Malrotation may manifest by an overlap of the flexed finger over its neighbor. Subtle rotational malalignments can often be judged by a tilt of the leading edge of the fingernail when the fingers are viewed end-on.
If the patient is conscious and the regional anesthesia still allows active movement, the patient can be asked to extend and flex the finger.
Any malrotation is corrected by direct manipulation and later fixed.
Under general anesthesia, the tenodesis effect is used, with the surgeon fully flexing the wrist to produce extension of the fingers and fully extending the wrist to cause flexion of the fingers.
Alternatively, the surgeon can exert pressure against the muscle bellies of the proximal forearm to cause passive flexion of the fingers.
Protect the skin of the arm and hand with padding/cotton sleeve to avoid pressure sores, especially on the distal ulna and styloid process of the radius.
In compliant patients, only the affected and the directly neighboring fingers may be included in the splint.
Create a splint of at least 6 slabs of cast bandage.
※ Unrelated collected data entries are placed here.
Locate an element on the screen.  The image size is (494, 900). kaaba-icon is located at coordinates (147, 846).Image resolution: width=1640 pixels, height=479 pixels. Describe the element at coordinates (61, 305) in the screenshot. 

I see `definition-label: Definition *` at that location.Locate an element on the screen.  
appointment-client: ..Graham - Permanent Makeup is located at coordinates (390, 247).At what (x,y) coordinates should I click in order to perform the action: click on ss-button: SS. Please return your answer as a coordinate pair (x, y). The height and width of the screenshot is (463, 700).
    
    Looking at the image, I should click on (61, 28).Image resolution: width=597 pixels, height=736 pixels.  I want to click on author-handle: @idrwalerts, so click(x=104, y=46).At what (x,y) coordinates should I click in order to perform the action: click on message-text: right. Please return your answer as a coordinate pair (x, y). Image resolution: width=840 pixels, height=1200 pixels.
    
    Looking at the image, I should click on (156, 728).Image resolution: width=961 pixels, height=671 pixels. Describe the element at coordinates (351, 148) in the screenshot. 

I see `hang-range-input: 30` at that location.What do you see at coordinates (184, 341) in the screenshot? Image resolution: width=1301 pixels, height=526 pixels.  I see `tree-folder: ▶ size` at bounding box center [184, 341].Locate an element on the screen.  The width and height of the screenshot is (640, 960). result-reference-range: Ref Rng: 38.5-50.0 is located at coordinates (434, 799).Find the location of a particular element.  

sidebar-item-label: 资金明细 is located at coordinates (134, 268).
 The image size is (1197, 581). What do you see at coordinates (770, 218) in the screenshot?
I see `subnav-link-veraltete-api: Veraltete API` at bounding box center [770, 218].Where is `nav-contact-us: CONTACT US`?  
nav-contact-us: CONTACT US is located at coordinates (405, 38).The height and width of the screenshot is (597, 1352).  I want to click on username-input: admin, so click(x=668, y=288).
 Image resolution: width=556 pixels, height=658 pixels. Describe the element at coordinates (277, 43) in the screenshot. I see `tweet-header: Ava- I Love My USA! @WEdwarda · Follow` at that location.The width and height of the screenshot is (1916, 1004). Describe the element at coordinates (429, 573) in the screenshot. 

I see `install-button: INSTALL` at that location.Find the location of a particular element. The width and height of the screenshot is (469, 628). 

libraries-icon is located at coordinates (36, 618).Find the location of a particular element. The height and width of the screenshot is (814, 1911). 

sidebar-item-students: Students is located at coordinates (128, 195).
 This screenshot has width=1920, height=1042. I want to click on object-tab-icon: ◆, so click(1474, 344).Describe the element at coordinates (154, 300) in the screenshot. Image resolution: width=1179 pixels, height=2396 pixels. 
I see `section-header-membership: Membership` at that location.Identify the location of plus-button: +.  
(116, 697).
It should cover the dorsal or palmar half of the forearm, wrist, and hand.
The wrist should be in neutral or up to 15° extension.
The splint is held in place with an elastic bandage. The bandage should not be overtightened at the level of the wrist joint to avoid excessive swelling of the hand.
Direct skin contact with adjacent fingers should be prevented by placing gauze pads between them.
In a dorsal splint, buddy strap the injured finger to an adjacent finger.
The aftercare can be divided into four phases of healing:
Full details on each phase can be found here.
X-ray checks of fracture position should be performed immediately after the splint has been applied.
Follow-up x-rays with the splint should be taken after 1 week and after 2 weeks if there is doubt about maintenance of reduction.
Splinting is continued until about 4 weeks after the injury. At that time, an x-ray without the splint is taken to confirm healing, and range of motion should be pain-free.
Splinting can then usually be discontinued, and active mobilization is initiated. Functional exercises are recommended.
If, after 8 weeks, x-rays confirm healing, full manual loading can be permitted.